I see R as going through a transition similar to what SQL did. Initially SQL was tightly maintained by a database admins who job was to guarantee the integrity of the database. Over time it moved into the general programming for people (like me) who had to poke at data. It’s common now to find devops who both develop applications that use a databases and who also fill the roll of database admin. This probably reduces the integrity of the databases involved but it greatly reduces app development time and increases their utility.

I think things like the tidyverse are going to accelerate R’s move into traditional programming for people, like me, who poke at data… no doubt it will lead to misapplied stats and data interpretation (like plots with 2 Y axes… but I finally understand why that’s bad) but it will also speed of the development of “data poking” app’s and their utility.

Thanks again,
Dan

P.S. the RStudio Community is a great place to learn about R… better I think than SO because the participants of the RC seem to have much more a willingness to focus on passing on knowledge than SO.


#15

I think the above has been useful too! I want to point out that most packages should not use NSE. dplyr does because fluid interactive use has been prioritized to an extreme level. It’s worth it in this case, because “poking” data is such a common task. In the absence of dplyr, I’ve seen lots of suboptimal wild-caught code where useRs refer to rows and column by number or create copies of variables in the global env, just to avoid, e.g., repeating the data frame name.

@danr, I don’t know if your first package is one of the ones that really requires NSE or not. It sure makes development harder. But if it does and you’re game … well you’re starting this game at a high difficulty level :grin:


#16

:flushed: irresistible historical aside: William Whewell (who effectively coined the term “Scientist” in 1834) offered a ~tongue-in-cheek alternative of “nature-pokers”

From Scientist: The Story of a Word

So, it’s basically just a fluke that there’s a field known as data science, rather than data nature-poking. @jennybryan, I hope this is the first step in your advocacy for the latter!

Scientist: The story of a word
Sydney Ross B.Sc.

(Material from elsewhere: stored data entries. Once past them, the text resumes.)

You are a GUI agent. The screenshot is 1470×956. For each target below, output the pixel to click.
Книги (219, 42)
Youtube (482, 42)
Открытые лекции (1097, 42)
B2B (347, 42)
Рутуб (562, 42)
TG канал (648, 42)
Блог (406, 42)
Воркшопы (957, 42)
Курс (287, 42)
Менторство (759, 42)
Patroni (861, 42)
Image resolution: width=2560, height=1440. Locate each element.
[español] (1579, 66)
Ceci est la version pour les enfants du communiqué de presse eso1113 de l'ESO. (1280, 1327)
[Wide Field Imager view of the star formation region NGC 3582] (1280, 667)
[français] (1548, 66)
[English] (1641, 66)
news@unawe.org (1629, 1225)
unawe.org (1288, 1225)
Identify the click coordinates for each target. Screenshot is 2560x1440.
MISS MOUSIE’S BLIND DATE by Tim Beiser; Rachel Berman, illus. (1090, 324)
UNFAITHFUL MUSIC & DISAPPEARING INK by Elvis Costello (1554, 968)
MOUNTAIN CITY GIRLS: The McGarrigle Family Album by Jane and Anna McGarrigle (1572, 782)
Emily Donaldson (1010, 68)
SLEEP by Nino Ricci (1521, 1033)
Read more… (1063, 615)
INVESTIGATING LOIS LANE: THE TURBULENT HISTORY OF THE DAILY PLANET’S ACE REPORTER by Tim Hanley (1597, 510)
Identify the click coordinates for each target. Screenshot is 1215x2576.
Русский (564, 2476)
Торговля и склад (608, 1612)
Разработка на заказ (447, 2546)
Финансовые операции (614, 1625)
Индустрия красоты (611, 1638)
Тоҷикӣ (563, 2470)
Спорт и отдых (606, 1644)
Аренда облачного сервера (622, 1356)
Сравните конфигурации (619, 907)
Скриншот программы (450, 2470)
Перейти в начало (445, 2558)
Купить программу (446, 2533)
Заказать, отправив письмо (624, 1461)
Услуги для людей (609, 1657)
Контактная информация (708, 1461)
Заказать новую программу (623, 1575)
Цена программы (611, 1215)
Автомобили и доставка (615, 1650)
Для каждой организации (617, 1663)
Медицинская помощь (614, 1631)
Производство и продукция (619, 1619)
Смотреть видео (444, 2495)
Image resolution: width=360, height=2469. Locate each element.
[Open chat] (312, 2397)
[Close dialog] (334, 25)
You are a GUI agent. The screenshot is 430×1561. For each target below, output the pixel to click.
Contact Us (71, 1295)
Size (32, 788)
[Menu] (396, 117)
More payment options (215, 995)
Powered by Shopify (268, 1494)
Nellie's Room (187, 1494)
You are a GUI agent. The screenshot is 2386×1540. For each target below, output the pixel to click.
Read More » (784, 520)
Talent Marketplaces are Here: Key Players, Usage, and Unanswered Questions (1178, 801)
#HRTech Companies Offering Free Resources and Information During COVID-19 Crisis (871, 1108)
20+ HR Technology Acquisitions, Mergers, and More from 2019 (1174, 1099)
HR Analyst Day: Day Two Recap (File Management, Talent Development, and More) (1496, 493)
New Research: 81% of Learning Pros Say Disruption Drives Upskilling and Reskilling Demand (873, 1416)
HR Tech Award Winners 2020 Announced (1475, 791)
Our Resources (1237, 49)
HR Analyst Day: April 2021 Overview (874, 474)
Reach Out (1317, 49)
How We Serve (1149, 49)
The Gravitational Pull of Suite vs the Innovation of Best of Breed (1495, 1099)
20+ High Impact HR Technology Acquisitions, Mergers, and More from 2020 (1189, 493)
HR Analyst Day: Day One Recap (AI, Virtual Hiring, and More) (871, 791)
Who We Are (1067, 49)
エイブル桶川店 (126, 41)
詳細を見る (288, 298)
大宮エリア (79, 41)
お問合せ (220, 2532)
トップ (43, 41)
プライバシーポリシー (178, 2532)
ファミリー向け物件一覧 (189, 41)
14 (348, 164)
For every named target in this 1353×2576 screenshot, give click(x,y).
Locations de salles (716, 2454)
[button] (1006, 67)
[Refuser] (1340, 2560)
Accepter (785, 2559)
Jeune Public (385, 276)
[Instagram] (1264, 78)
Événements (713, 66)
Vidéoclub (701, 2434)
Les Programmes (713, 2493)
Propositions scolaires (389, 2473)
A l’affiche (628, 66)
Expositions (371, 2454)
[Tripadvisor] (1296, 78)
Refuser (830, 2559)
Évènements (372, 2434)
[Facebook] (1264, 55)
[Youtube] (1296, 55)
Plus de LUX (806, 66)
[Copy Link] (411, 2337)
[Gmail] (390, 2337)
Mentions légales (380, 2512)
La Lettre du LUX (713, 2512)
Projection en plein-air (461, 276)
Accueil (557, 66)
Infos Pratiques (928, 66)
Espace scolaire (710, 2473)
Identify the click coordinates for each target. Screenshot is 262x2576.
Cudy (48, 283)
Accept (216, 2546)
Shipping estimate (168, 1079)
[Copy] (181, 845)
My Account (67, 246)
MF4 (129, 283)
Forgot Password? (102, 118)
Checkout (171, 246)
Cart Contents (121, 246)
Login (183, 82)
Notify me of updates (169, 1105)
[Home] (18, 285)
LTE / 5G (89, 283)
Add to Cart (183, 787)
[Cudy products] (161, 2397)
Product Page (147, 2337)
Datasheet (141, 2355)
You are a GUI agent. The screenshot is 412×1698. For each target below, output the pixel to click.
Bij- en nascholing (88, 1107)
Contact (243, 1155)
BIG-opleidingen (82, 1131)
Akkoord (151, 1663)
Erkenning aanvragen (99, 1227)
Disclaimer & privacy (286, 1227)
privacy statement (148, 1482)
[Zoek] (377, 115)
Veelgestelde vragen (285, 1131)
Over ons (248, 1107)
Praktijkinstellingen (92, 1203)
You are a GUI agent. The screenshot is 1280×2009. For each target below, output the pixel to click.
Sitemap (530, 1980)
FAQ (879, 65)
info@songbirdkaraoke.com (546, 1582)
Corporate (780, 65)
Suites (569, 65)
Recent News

Ph.D.
Annals of Science Vol. 18 , Iss. 2,1962


#18

Is not working.

> filter(df1, c1 == !!c2)

Error in quos(...) : object 'c2' not found

packageVersion('dplyr')
[1] ‘0.7.4’


#19

Try updating to the development versions of dplyr and rlang using devtools::install_github().

suppressPackageStartupMessages(library(dplyr))
df1 <- tibble(c1 = c(1,2,3), c2 = c(1,2,4))
c2 <- 3
filter(df1, c1 == c2)
#> # A tibble: 2 x 2
#>      c1    c2
#>   <dbl> <dbl>
#> 1    1.    1.
#> 2    2.    2.

filter(df1, c1 == !!c2)
#> # A tibble: 1 x 2
#>      c1    c2
#>   <dbl> <dbl>
#> 1    3.    4.

Created on 2018-04-17 by the reprex package (v0.2.0).